OpenZeppelin Identifies Address Spoofing Vulnerability in ERC-2771 Integration

A recent security vulnerability has been identified in the integration of ERC-2771 and Multicall standards, potentially impacting a range of smart contracts used in the Web3 ecosystem. OpenZeppelin, a smart contracts development platform, has identified the root cause of the vulnerability and is urging crypto service providers to address the issue before it can be exploited by bad actors.

The Vulnerability

On December 4th, Thirdweb discovered a vulnerability in a widely used open-source library that could impact popular pre-built contracts, including DropERC20, ERC721, ERC1155, and AirdropERC20. Further investigation by OpenZeppelin revealed that the vulnerability is a result of the integration of ERC-2771 and Multicall standards.

OpenZeppelin has identified 13 sets of vulnerable smart contracts that are affected by this integration.
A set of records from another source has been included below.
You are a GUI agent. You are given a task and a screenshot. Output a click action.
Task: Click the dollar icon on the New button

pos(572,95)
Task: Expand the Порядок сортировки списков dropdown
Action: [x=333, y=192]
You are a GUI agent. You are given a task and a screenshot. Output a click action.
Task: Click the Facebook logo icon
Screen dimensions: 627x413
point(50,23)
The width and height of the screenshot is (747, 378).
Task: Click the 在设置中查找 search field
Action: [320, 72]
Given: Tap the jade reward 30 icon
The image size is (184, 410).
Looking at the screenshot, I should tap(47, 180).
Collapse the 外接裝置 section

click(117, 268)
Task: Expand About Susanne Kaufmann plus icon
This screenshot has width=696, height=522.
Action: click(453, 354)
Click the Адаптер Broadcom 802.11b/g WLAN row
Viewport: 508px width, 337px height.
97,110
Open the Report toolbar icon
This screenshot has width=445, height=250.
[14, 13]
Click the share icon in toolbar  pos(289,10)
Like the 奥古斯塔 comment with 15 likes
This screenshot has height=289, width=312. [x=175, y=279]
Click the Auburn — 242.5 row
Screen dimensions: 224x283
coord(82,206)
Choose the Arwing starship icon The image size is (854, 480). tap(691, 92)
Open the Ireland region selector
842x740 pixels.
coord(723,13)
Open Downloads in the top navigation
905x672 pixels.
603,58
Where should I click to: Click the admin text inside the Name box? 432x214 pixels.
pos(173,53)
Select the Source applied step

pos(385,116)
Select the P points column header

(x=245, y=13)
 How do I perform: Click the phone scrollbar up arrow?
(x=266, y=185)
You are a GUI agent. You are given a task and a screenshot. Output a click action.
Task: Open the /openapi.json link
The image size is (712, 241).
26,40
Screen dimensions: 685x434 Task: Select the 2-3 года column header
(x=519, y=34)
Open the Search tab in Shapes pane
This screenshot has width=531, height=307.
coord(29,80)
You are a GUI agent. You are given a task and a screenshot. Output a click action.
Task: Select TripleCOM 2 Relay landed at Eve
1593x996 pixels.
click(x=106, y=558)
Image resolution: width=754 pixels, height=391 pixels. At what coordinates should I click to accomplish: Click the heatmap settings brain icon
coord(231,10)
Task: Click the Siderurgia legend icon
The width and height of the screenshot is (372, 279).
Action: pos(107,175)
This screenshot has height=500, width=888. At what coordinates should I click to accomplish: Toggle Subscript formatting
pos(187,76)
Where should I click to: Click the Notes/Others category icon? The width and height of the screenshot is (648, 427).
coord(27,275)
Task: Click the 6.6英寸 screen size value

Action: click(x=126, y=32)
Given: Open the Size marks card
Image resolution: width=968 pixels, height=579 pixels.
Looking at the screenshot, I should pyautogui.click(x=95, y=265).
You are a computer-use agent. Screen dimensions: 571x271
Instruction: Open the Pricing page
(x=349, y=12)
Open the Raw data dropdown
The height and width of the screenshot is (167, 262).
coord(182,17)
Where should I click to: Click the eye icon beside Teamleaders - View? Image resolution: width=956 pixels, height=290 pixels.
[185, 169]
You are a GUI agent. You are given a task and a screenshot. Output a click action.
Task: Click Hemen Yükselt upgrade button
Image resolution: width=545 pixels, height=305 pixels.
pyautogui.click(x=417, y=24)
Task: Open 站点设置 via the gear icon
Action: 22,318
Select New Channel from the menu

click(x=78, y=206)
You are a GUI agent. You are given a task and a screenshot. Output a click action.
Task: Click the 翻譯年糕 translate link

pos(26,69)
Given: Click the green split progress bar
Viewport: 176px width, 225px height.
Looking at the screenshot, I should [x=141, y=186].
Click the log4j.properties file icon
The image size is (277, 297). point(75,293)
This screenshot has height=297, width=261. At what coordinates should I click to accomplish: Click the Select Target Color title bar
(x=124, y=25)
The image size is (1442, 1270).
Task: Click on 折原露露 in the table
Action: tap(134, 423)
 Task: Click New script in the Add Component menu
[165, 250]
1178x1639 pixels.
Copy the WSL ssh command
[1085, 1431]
To prevent any potential exploits, crypto service providers are advised to take immediate action.

Addressing the Issue

OpenZeppelin has provided a 4-step method for the Web3 community to ensure the safety of their integrations:

1. Disable every trusted forwarder
2. Pause contract and revoke approvals
3. Prepare an upgrade
4. Evaluate snapshot options

In addition, Thirdweb has launched a mitigation tool that allows users to check if their contracts are vulnerable by connecting their wallets.

Industry Response

The decentralized finance (DeFi) platform Velodrome has already taken action by deactivating its Relay services until a new version is installed, ensuring the security of its users' funds.

Meanwhile, experts have highlighted the potential of artificial intelligence (AI) in auditing smart contracts and enhancing cybersecurity efforts. While AI chatbots can develop smart contracts, deploying them in a live environment is considered risky. However, AI has shown promise in vetting smart contracts, providing an unprecedented level of accuracy and speeding up the work of human auditors.

As the Web3 ecosystem continues to evolve, it is crucial for developers and service providers to stay vigilant and address vulnerabilities promptly. By taking proactive measures, the community can ensure the security and integrity of the smart contracts that underpin the digital landscape.